### TASK DIRECTIONS
Keep only those lines of the records that include the string "agent".

--- INFORMATION Enclosed Below ---

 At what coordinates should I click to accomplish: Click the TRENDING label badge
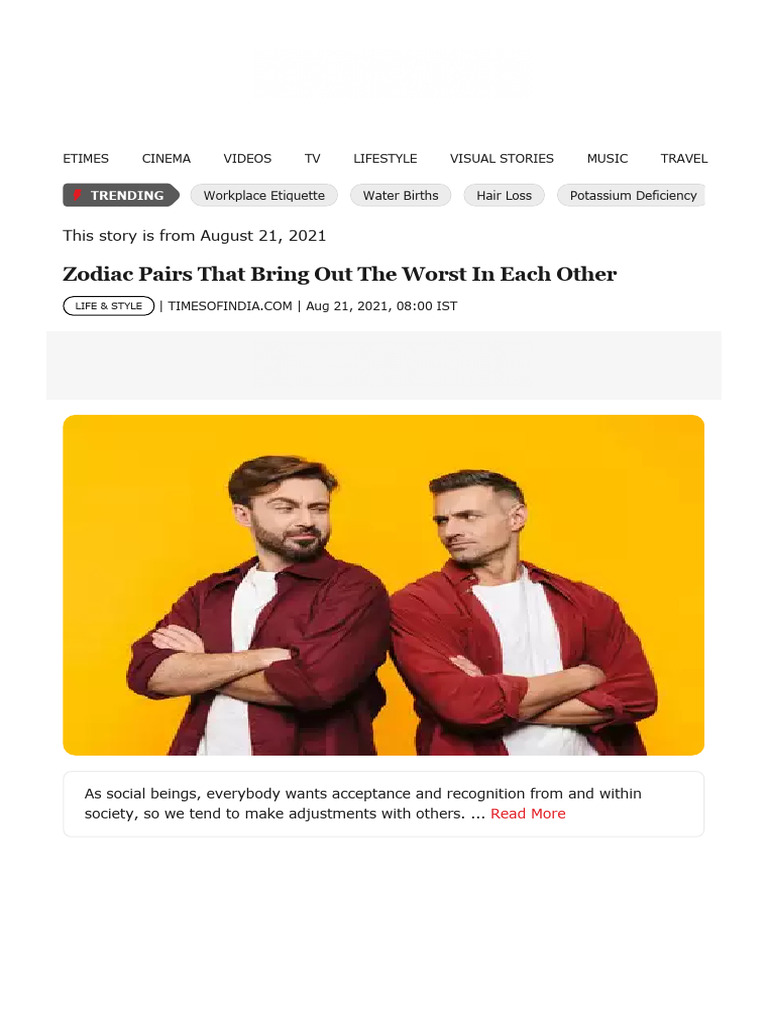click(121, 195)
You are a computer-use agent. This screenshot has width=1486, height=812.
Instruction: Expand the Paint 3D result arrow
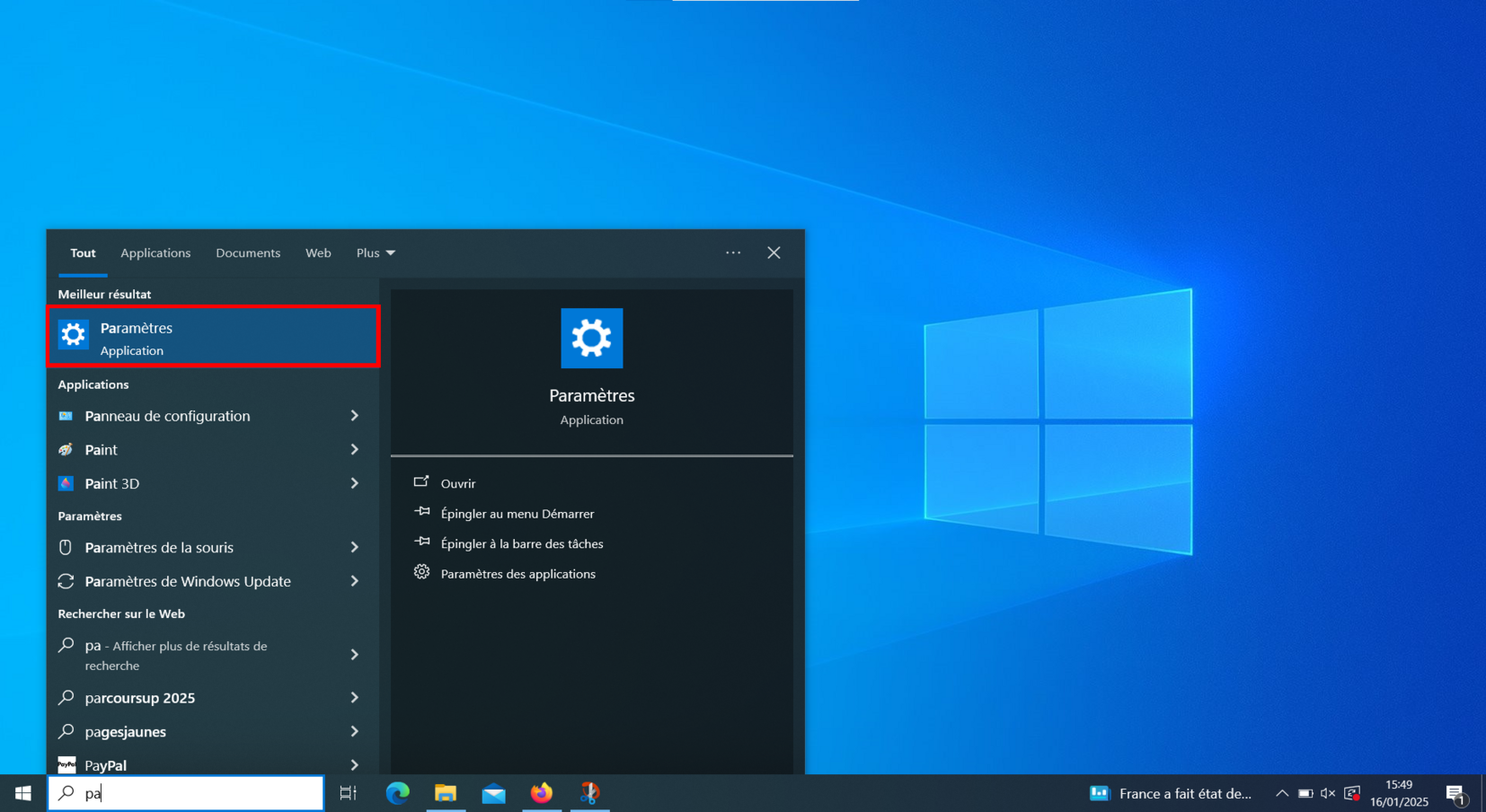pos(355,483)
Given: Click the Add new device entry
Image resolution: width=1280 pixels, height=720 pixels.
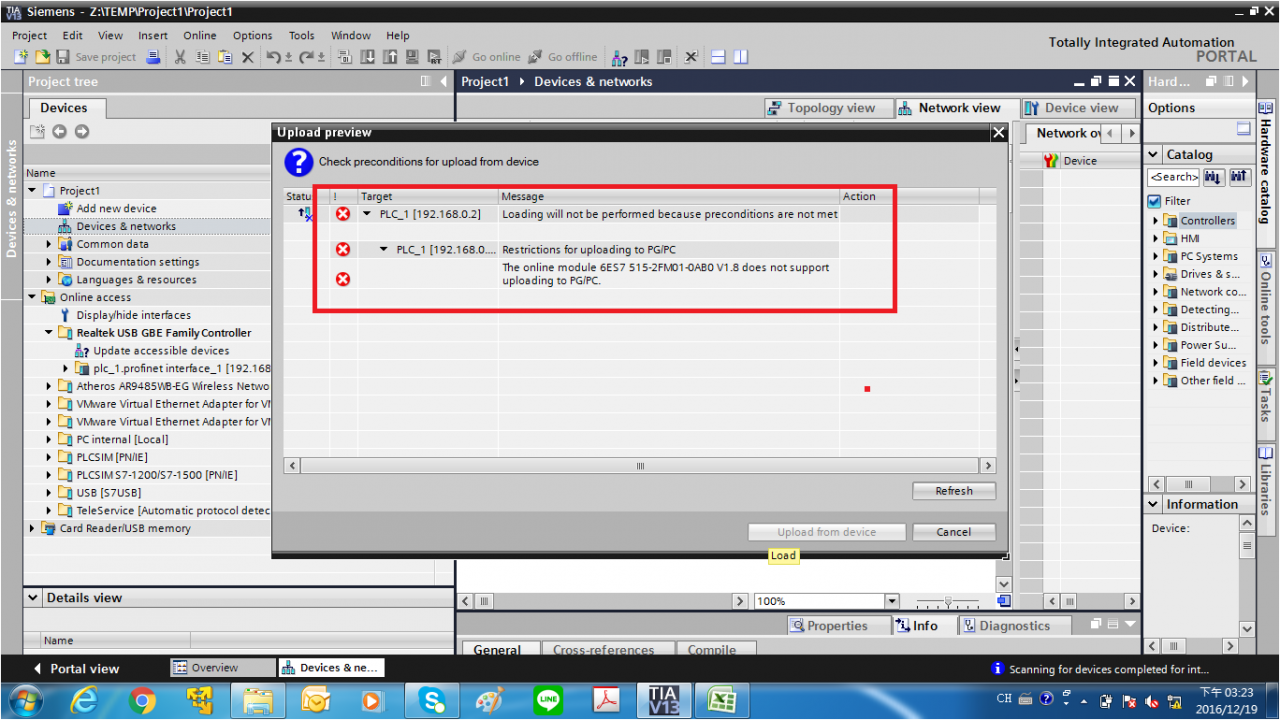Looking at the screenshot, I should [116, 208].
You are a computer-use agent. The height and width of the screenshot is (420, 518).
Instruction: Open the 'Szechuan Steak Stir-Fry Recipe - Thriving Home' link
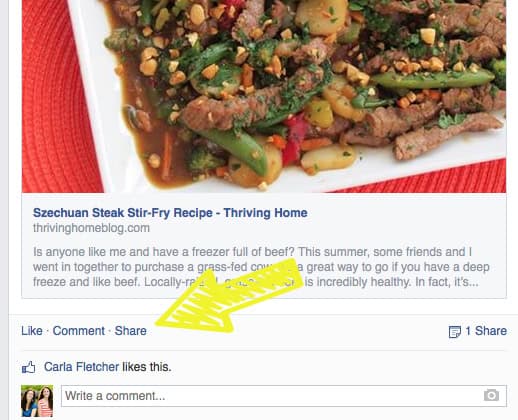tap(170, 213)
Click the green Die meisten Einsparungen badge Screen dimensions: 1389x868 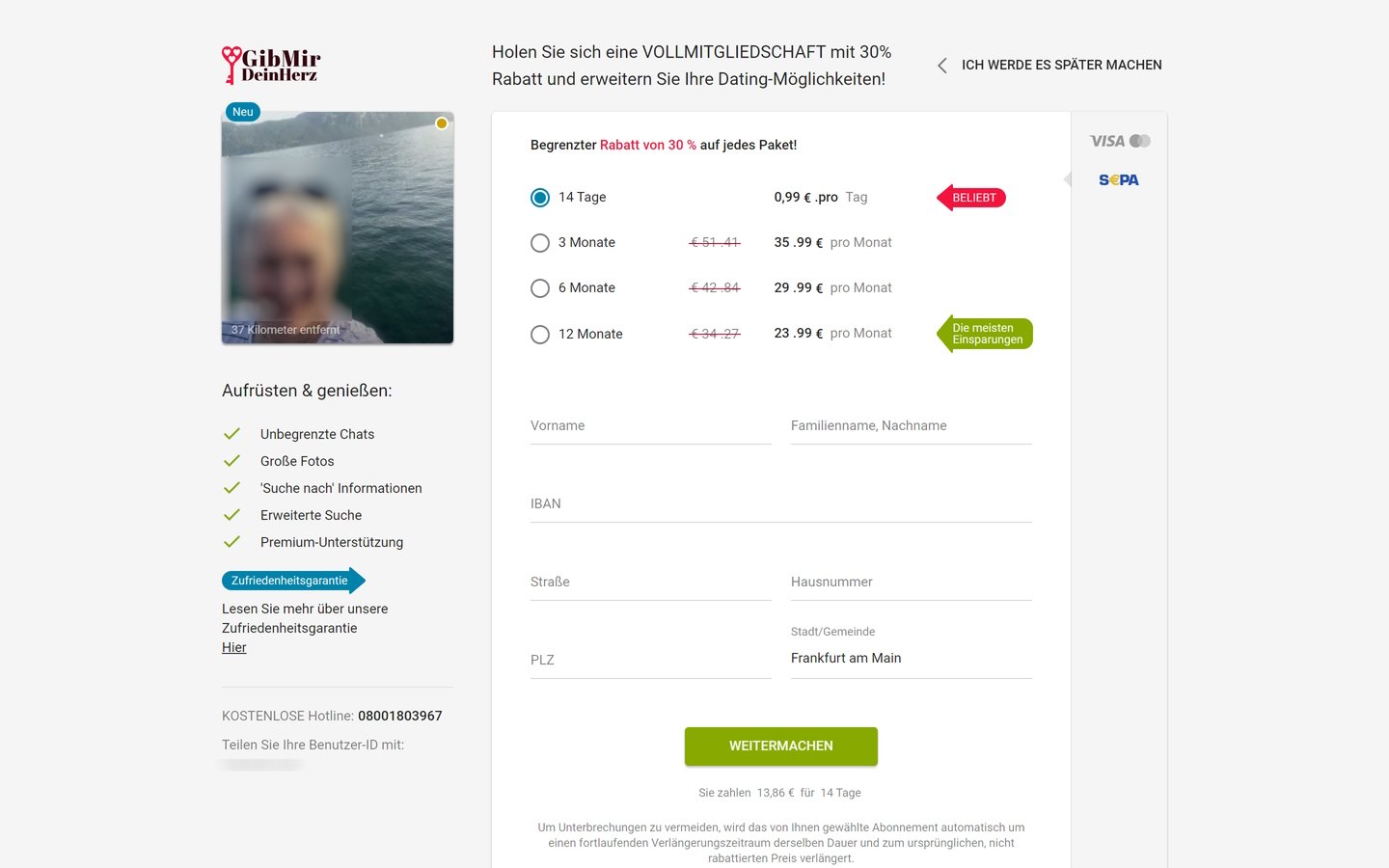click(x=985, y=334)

--- End of Enclosed INFORMATION ---
--- INFORMATION Enclosed Below ---

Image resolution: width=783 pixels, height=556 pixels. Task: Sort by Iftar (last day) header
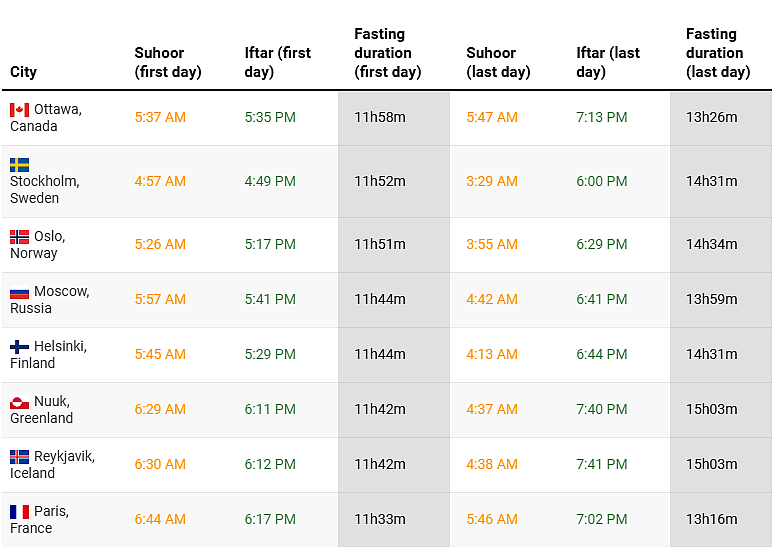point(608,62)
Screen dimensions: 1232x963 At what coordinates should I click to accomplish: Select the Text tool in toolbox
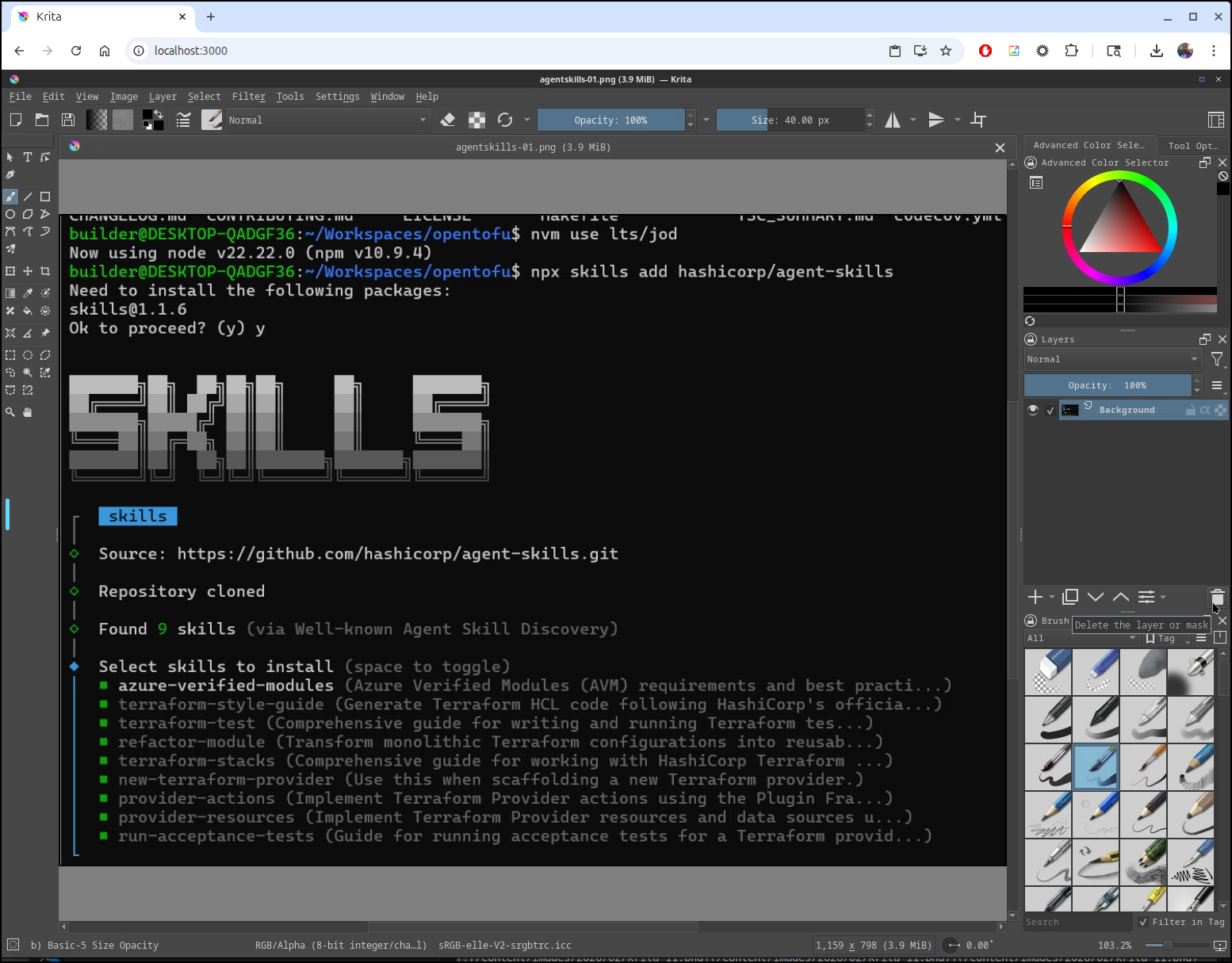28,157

--- End of Enclosed INFORMATION ---
--- INFORMATION Enclosed Below ---

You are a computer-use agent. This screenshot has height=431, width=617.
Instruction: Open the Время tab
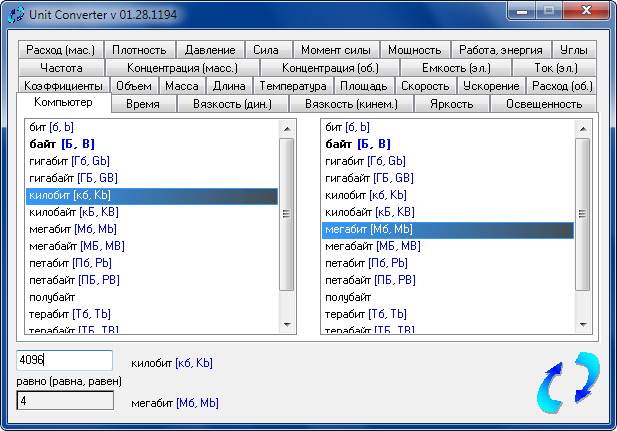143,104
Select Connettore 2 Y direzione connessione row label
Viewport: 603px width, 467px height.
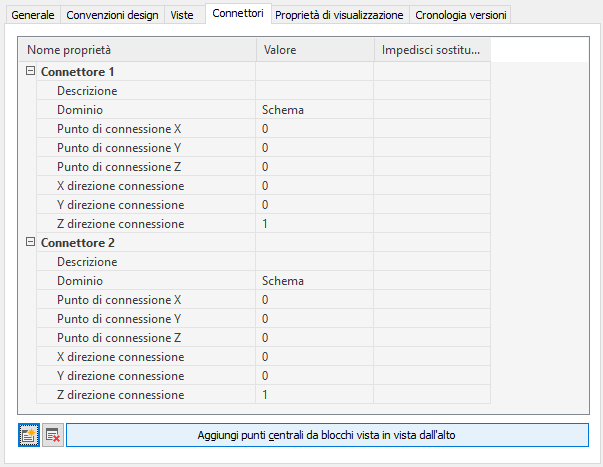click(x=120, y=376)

--- End of Enclosed INFORMATION ---

### WRITTEN SOLUTION
You are a computer-use agent. This screenshot has width=1486, height=812.
You are a computer-use agent. The height and width of the screenshot is (420, 518).
You are a computer-use agent. This screenshot has height=431, width=617.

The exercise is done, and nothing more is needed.